Client & Team Collaboration
- Serve as a professional point of contact for assigned client security and compliance matters, participating in reviews, check-ins, and audit-prep sessions.
- Translate technical and regulatory requirements for both technical and nontechnical stakeholders, and help clients prioritize improvements based on risk, cost, and impact.
- Work closely with Security, Helpdesk, Engineering, Customer Success, and Operations teams, escalating significant risks or unresolved issues through established channels.

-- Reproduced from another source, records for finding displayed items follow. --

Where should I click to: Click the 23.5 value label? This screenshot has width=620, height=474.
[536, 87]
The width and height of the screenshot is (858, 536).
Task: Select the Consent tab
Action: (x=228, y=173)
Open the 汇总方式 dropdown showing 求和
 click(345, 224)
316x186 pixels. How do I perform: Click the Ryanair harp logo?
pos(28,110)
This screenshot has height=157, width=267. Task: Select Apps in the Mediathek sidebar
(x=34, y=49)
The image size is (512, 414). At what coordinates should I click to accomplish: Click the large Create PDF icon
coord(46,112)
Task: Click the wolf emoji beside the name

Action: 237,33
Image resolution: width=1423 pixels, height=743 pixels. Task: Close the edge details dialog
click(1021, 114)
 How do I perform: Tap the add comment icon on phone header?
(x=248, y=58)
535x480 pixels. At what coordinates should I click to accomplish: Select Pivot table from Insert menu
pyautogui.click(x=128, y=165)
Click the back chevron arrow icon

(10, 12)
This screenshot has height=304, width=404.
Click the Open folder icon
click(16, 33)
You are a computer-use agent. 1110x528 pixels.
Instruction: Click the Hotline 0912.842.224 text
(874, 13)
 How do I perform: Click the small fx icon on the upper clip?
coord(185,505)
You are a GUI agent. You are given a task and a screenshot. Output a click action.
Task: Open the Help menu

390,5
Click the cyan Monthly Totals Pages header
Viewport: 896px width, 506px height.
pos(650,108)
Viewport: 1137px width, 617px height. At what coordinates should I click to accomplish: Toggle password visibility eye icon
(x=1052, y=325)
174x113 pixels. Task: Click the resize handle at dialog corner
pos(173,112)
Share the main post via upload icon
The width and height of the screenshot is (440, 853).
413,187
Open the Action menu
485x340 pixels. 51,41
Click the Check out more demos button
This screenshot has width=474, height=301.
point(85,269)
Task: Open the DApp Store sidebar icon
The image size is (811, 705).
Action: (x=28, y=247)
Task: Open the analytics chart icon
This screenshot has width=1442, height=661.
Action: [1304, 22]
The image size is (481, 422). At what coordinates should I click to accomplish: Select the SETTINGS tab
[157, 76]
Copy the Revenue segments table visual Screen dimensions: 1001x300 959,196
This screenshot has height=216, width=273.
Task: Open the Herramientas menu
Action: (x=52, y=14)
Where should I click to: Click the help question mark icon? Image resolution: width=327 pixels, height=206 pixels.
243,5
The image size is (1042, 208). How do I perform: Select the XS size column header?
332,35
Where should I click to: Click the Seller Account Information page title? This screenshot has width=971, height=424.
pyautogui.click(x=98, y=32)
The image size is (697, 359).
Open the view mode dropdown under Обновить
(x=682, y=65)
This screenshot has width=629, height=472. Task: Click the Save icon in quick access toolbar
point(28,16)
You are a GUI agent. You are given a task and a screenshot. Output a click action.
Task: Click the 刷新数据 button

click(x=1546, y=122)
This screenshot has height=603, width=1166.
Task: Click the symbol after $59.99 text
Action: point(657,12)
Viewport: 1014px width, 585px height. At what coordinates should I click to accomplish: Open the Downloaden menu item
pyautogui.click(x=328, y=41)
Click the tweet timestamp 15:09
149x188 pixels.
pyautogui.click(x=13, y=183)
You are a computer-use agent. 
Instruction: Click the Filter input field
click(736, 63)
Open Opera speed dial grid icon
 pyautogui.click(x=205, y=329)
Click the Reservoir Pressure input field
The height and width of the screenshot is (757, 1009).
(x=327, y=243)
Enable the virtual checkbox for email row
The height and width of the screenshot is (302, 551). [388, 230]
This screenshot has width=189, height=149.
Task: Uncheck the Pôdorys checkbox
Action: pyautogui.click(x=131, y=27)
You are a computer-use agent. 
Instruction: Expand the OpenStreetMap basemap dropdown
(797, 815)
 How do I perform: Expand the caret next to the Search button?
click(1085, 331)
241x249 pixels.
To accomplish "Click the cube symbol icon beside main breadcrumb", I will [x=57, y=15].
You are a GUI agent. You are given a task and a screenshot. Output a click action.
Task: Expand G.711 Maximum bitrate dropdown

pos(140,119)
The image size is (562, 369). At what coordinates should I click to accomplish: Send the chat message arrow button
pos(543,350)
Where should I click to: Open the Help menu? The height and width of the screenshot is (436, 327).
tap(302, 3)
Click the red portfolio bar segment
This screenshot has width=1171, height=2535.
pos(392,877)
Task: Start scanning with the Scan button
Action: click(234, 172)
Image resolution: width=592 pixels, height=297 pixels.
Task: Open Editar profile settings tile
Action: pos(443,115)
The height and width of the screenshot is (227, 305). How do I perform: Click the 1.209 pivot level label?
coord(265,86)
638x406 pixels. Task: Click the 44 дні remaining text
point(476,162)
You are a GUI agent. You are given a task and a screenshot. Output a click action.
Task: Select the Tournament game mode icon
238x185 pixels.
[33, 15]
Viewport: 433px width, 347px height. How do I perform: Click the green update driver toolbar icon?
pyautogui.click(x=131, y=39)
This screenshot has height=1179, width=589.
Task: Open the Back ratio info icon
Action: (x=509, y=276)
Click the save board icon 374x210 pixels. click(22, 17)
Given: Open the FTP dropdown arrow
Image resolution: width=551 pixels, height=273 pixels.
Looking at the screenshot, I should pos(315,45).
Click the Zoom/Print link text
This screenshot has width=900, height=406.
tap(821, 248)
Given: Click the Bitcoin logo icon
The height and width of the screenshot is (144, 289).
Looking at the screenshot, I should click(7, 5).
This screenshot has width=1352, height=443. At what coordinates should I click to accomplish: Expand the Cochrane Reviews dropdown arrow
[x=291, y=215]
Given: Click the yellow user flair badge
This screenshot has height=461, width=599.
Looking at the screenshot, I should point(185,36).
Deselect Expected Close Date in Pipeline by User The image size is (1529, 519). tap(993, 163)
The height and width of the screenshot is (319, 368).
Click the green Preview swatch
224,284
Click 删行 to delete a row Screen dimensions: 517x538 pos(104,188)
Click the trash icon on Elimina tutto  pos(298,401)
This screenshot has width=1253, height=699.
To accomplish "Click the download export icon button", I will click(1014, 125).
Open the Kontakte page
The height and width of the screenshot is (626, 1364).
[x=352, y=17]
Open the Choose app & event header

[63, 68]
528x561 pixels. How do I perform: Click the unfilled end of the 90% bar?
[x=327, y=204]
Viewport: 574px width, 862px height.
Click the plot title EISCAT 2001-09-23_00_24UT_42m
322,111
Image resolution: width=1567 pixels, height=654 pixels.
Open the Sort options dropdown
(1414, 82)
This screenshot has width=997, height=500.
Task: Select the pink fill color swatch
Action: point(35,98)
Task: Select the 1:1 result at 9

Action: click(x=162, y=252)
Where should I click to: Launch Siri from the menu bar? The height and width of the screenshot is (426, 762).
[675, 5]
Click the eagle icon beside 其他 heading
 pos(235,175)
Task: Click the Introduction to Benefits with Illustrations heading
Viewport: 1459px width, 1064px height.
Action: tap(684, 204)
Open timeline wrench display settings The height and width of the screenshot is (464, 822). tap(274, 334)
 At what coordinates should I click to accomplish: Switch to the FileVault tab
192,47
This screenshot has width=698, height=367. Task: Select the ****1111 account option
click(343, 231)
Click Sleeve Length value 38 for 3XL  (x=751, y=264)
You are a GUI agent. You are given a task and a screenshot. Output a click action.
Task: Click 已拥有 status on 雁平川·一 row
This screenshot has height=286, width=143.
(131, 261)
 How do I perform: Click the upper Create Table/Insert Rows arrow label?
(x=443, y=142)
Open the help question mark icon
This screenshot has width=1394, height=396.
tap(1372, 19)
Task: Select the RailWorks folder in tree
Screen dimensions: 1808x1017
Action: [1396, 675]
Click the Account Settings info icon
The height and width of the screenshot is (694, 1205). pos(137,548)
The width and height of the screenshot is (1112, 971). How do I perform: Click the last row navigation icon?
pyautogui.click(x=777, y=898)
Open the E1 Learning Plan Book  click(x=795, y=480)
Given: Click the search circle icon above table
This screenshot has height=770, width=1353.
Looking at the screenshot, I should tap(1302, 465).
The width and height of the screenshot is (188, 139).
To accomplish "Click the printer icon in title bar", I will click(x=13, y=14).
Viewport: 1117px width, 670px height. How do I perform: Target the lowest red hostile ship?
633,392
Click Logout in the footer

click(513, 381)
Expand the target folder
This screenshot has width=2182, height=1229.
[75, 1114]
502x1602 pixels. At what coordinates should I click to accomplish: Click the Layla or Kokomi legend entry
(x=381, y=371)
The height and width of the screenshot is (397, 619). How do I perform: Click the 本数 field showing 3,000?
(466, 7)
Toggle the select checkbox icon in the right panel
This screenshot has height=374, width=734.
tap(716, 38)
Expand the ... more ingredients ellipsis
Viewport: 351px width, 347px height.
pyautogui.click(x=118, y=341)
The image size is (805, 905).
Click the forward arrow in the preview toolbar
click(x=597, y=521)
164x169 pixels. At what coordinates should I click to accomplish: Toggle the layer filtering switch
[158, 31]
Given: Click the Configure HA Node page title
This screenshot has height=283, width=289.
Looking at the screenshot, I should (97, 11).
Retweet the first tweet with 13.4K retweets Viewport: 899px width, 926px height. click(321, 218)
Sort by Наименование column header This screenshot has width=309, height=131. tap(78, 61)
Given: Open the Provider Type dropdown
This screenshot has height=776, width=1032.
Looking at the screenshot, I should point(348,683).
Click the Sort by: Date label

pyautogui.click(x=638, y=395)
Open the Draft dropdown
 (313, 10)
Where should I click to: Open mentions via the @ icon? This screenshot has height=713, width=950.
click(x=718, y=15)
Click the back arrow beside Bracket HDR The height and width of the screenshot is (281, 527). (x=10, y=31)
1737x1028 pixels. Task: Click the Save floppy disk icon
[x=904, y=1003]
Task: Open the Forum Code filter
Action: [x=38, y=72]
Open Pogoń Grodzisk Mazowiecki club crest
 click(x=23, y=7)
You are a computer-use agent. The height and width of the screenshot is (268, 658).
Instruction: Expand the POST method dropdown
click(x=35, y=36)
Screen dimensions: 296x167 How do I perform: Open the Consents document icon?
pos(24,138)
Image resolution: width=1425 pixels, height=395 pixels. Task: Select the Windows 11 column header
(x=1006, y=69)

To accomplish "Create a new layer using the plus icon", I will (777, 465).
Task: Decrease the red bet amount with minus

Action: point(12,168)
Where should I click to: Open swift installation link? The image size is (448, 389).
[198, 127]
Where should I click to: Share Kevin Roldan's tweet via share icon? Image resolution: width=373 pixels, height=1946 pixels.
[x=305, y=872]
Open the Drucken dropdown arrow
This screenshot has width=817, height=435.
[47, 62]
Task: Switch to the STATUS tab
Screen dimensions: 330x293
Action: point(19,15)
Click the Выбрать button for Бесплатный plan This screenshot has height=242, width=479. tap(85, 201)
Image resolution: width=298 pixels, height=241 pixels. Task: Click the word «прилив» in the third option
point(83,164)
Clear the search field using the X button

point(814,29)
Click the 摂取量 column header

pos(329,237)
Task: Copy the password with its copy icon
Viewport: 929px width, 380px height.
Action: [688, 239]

- Support security awareness training initiatives and the development of Sentant's internal security/compliance service offerings.
Service Delivery
- Maintain accurate ticket notes, task updates, and time records under the correct client, project, and work category.
- Meet established utilization, response-time, and project-delivery expectations, and communicate proactively when deadlines are at risk.
Required Qualifications
- Two or more years of experience in cybersecurity, information security, IT compliance, risk management, IT auditing, or a related field.
- Working knowledge of cybersecurity principles, risk management, access controls, vulnerability management, and incident response.
- Familiarity with one or more recognized security or compliance frameworks (see above).
- Experience drafting or maintaining security policies, risk registers, audit evidence, or compliance documentation.
- Strong written communication skills and the ability to explain security/compliance concepts to technical and nontechnical audiences.
- Strong attention to detail, sound judgment with confidential information, and the ability to manage multiple clients and deadlines simultaneously in a remote environment.
Preferred Qualifications
- Experience at an MSP, MSSP, consulting firm, or other multi-client environment.
- Experience with compliance/GRC platforms (e.g., Vanta), and familiarity with Microsoft 365, Entra ID, Intune, Google Workspace, Jamf, EDR, MDM, and cloud security tools.
- Experience supporting SOC 2, HIPAA, NIST, ISO 27001, PCI DSS, or CMMC readiness and audits.
- Relevant certifications: Security+, CySA+, CISA, or ISO 27001 certification.
Work Environment
This position primarily operates remotely. The employee must maintain a reliable internet connection, work securely with confidential information, attend video meetings, and remain available during assigned working hours. Occasional travel or onsite work may be required for audits, security incidents, or client projects.
Additional Information
This job description describes the general nature and level of work performed and is not an exhaustive list of responsibilities or qualifications. Duties may be modified based on business needs, client requirements, regulatory changes, or the employee's skills and experience.
Sentant is an equal opportunity employer and considers qualified applicants without regard to legally protected characteristics.